赤ちゃんには「多い・少ない」を直感的に見分ける力が備わっているってご存じですか?
この力は「サビタイジング」と呼ばれ、将来の算数力にもつながるとも言われています。

そんなサビタイジングをテーマにうまれたのが、絵本『おおい すくない どっち どっち?』(PHP研究所)。認知発達の研究者である鹿子木康弘先生に、絵本の制作秘話や、「頭のいい子の育て方」についてお話を伺いました。


驚きの能力「サビタイジング」って?

――絵本『おおい すくない どっち どっち?』ができた経緯を教えてください。

編集部から「1、2歳向けのエビデンスのある絵本を作りたい」というお話をいただき、どんなものが良いだろうかといろいろ考えまして。
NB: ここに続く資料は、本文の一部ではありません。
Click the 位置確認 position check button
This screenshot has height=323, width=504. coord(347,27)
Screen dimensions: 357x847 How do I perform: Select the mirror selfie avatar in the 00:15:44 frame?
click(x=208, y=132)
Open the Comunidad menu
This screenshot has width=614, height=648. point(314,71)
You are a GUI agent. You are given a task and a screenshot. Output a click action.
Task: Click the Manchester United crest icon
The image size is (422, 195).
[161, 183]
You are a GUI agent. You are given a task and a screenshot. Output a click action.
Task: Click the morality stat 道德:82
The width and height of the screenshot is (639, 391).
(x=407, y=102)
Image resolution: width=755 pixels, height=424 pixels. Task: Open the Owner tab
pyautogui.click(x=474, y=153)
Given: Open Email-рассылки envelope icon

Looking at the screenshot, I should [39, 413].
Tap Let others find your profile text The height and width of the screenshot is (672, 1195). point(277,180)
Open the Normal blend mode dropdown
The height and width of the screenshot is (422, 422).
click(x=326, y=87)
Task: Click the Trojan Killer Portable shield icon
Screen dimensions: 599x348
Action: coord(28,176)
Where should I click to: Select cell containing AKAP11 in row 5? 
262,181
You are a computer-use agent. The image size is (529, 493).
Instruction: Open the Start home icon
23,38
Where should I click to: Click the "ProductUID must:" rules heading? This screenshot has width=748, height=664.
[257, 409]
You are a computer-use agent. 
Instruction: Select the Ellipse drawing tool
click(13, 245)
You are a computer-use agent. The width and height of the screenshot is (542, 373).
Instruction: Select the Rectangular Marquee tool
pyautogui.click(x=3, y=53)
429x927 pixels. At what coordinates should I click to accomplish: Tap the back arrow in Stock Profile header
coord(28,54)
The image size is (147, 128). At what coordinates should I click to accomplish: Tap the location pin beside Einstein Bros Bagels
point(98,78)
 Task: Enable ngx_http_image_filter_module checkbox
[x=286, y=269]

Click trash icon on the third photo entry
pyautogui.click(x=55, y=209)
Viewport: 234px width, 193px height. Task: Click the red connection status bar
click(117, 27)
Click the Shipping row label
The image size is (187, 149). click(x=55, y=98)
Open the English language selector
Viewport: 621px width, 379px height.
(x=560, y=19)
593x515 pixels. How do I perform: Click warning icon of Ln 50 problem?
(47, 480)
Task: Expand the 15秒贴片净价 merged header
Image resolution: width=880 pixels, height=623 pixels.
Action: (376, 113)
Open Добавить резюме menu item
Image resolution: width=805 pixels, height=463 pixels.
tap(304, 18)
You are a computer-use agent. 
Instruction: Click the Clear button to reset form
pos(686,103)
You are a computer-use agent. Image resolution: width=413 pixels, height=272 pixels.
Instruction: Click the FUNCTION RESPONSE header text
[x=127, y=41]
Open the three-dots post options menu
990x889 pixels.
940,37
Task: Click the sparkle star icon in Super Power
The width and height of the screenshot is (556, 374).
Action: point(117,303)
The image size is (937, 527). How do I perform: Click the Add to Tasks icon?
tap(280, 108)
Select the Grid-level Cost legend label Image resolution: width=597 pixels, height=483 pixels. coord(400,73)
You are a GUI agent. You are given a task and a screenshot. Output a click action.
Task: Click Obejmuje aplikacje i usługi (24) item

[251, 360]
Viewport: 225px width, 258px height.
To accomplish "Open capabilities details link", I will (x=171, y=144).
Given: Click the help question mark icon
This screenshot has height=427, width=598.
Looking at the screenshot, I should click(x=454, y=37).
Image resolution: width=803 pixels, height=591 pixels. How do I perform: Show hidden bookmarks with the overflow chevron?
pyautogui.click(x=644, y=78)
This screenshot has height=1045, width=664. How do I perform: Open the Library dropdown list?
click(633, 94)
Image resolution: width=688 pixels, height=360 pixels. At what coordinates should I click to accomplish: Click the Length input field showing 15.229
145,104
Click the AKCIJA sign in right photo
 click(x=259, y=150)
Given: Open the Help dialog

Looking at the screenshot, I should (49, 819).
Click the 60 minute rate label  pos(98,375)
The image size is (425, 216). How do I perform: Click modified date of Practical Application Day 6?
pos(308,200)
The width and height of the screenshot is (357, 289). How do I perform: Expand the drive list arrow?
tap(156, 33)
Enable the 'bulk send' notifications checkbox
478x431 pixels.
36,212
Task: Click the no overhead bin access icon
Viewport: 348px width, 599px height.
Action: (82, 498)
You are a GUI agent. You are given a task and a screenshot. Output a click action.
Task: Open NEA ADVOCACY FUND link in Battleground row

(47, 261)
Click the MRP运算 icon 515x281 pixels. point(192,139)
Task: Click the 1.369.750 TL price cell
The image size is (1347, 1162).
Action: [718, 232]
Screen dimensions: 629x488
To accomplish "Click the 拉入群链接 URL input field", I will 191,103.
僕は認知発達の研究者なので、「1歳や2歳の子どもでも理解できるような認知課題って何だろう?」と考えました。それに加えて、世間の関心が高い「学力」につながる要素があるといいなと思い、「サビタイジング」というテーマを思いつきました。

視覚的にもわかりやすいですし、カラフルに表現することも可能です。丸い数や模様など、絵本向きの要素も多いと思って、提案させていただきました。

――今回の絵本のテーマ「サビタイジング」とは、どういうものですか?

「サビタイジング」は、数を直感的に理解する能力で、主に数の大小を区別することによって計測されます。

例えば少ない数と多い数が並んでいたときに、それを見て区別できるかどうか、といった手続きが用いられます。

この能力は、新生児からすでに見られることが、研究でわかっています。人間だけでなく、チンパンジーのような霊長類にも見られますし、ヒヨコや魚にもあるといわれています。

ただ、ヒヨコや魚の能力が人間とまったく同じかどうかについては、まだ議論があります。似たような性質を持っているのではないか、という話ですね。

――たとえば、食べ物を探すときに多いほうを選ぶ、といったようなことですか?

まさにそうです。数の大小を理解することは、生き残るために有利になる、つまり「適応的な能力」なんです。

魚にとっては、大きい群れの中にいた方が安全だったり、エサが多い方を選んだ方が得だったりします。ヒヨコでもそうで、そうした比較ができると、生存に有利に働くわけです。